The pendulum is swinging the other way now. You have the likes of Joseph L. Badaracco, Jr., the John Shad Professor of Business Ethics at Harvard Business School, forcefully making a case for quiet leadership:

“You [define] quiet leaders almost through a series of negatives. They’re not making high-stakes decisions. They’re often not at the top of organizations. They don’t have the spotlight and publicity on them. They think of themselves modestly; they often don’t even think of themselves as leaders. But they are acting quietly, effectively, with political astuteness, to basically make things somewhat better, sometimes much better than they would otherwise be.

“If you look behind lots of great heroic leaders, you find them doing lots of quiet, patient work themselves.”

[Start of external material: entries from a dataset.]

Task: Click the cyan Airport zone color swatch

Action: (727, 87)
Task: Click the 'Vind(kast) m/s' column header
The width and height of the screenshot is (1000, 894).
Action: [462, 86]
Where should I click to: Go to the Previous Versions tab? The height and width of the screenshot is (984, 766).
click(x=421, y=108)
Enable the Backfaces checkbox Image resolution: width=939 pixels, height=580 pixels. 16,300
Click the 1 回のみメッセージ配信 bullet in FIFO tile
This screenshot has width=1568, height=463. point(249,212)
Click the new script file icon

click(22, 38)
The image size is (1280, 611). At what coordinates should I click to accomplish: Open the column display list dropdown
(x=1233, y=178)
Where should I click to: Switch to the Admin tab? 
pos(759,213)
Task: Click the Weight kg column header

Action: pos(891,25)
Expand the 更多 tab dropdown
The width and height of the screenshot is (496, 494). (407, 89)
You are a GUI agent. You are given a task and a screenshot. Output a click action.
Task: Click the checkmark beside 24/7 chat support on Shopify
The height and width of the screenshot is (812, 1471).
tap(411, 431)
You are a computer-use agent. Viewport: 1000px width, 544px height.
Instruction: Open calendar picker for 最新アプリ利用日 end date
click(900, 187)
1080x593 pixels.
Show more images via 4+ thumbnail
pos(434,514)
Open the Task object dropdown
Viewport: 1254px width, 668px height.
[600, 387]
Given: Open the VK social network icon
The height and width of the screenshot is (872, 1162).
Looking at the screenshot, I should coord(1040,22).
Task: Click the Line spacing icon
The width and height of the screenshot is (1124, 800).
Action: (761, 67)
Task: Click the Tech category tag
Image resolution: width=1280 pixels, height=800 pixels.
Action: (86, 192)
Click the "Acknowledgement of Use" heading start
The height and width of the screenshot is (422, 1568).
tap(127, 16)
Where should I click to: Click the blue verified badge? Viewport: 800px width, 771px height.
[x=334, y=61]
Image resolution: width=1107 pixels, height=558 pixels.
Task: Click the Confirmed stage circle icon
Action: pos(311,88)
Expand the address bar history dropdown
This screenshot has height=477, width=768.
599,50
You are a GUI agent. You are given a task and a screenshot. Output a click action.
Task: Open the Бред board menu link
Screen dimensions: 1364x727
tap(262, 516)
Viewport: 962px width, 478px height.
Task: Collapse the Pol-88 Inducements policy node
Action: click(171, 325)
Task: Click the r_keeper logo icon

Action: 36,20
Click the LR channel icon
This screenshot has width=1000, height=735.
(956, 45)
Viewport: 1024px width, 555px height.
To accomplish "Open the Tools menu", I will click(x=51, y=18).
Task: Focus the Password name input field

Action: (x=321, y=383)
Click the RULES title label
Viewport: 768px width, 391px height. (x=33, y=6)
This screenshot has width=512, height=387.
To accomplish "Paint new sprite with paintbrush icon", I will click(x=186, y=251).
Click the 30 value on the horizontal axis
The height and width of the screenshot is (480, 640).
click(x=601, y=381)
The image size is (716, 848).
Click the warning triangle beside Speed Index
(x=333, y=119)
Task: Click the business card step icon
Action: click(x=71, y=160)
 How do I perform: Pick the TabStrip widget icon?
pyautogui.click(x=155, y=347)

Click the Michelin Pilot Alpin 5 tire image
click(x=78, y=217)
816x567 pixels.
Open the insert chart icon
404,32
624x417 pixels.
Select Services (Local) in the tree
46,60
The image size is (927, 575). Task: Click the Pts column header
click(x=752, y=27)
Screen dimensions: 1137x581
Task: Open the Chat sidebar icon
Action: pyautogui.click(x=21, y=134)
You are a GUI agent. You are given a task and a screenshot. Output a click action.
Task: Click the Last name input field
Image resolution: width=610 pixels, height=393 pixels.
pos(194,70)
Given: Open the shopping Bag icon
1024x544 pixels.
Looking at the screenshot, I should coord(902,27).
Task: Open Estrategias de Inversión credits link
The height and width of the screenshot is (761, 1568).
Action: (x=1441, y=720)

The good leader realizes that he does not have all the facts and all the skills and therefore surrounds himself with the best people. Nobody can say that Frank Drilon is not smart and is not politically astute. Fortunately for us, he is not the only person around Noynoy. What about Mar Roxas? Will Mar allow Drilon to monopolize the ear of Noynoy? I think not. Mar has a lot of strong ideas himself. What about Johnny Santos, formerly of Nestle? What about Cesar Purisima? Dondon Paderanga? Emy Boncodin? As we learn about who are advising Noynoy, we will no doubt find many more strong personalities who will be highly intelligent, well educated, and will be well-respected in their respective fields. Personally, I’d like to see Drilon – as well as the rest of the Noynoy advisers – to try their darndest to get Noynoy to support their respective positions. May the best idea win.

So what do we need from Noynoy or, indeed, from the other “presidentiables”? Badaracco says that the leader is ultimately responsible for making the ethical decisions. Maybe something like disarming warlords like the Ampatuans before they commit their dastardly crimes? Can you rely on somebody who does not resign his position after the administration he represents has been found to be coddling warlords to make ethical decisions?

The article you sent belittles the relationship between Cory and Noynoy as a mere “affiliation”. As Cory’s son, I have high expectations from Noynoy.To express this expectation let me once more quote the articulate Professor Badaracco: “The most fundamental inner resource of leaders is a peculiar, negative skill. Leaders need the capacity to distance themselves from the pressures and seductions of success and to think and live for themselves. None of the inner resources [described in my book]—having a good dream, a sound moral code, or unsettling role models—matters at all if leaders cannot resist the flow of success.” Cory lived simply to the end, to the end true to the ideals of democracy that she espoused. I expect from Noynoy the same simplicity, fidelity, and self-awareness as Cory.

I’d like a president who will do a lot of quiet and patient work hands on, who will not be afraid to surround himself with people who are smarter than himself, who can be trusted to make those difficult ethical decisions from the many different – and sometimes conflicting – inputs (from Mar Roxas to Frank Drilon to the local barbero as your article wryly describes), whose ego will not be so large as to incessantly yearn to earn “pogi” points for himself rather than deliver solid results – fiscal stability, clean government, education, employment, peace.

If there’s one thing I’d like to see during Noynoy’s campaign, it’s an indication of the dynamics of consensus building within his team. Fair?